-- Task objective --
Reproduce only the listing lines from the line with "You are a computer-use agent." to the line with "will (16, 187).", keeping the requests, and shift every coordinate in the answers by adding 130 to it.

-- Data extract --
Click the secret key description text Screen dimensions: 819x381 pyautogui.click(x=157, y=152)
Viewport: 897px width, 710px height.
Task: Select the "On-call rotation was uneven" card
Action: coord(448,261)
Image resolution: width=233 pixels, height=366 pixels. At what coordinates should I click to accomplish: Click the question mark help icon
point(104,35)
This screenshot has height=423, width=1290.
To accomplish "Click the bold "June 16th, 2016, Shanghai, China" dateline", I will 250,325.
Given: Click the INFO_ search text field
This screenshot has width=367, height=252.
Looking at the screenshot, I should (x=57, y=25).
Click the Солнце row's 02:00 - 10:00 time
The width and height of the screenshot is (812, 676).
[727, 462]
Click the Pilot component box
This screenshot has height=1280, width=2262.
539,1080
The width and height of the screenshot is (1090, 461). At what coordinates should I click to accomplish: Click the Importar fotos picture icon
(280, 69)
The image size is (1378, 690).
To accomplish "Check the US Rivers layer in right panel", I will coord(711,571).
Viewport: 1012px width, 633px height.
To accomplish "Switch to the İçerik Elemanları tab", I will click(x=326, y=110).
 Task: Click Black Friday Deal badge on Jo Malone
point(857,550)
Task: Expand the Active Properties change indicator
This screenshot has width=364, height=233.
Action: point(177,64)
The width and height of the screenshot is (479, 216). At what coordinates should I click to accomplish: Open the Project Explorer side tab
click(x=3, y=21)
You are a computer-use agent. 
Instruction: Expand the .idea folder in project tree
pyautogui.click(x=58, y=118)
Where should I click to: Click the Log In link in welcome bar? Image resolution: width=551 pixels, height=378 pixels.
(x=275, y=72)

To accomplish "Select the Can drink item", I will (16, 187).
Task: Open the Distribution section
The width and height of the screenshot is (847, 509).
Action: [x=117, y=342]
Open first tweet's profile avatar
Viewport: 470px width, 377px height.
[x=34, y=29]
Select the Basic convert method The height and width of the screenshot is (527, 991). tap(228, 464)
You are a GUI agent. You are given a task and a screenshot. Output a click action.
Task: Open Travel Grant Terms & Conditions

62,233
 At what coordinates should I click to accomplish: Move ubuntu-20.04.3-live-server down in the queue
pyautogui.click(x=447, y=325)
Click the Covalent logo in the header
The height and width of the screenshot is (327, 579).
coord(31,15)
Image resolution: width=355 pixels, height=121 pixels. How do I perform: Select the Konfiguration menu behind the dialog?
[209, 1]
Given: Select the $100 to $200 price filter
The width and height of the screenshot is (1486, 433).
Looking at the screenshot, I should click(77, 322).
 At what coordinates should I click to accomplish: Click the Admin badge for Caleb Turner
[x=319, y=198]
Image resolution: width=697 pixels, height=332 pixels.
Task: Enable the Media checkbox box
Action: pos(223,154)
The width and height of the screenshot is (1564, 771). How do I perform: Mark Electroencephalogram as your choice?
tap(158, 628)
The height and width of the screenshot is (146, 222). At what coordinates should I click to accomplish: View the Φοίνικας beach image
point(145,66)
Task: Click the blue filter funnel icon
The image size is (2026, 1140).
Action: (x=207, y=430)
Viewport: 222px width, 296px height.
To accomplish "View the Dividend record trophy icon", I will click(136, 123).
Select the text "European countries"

-- Written answer --
You are a computer-use agent. 
Instruction: Expand the .idea folder in project tree
pyautogui.click(x=188, y=248)
Where should I click to: Click the Log In link in welcome bar? Image resolution: width=551 pixels, height=378 pixels.
(x=405, y=202)

To accomplish "Select the Can drink item", I will (146, 317).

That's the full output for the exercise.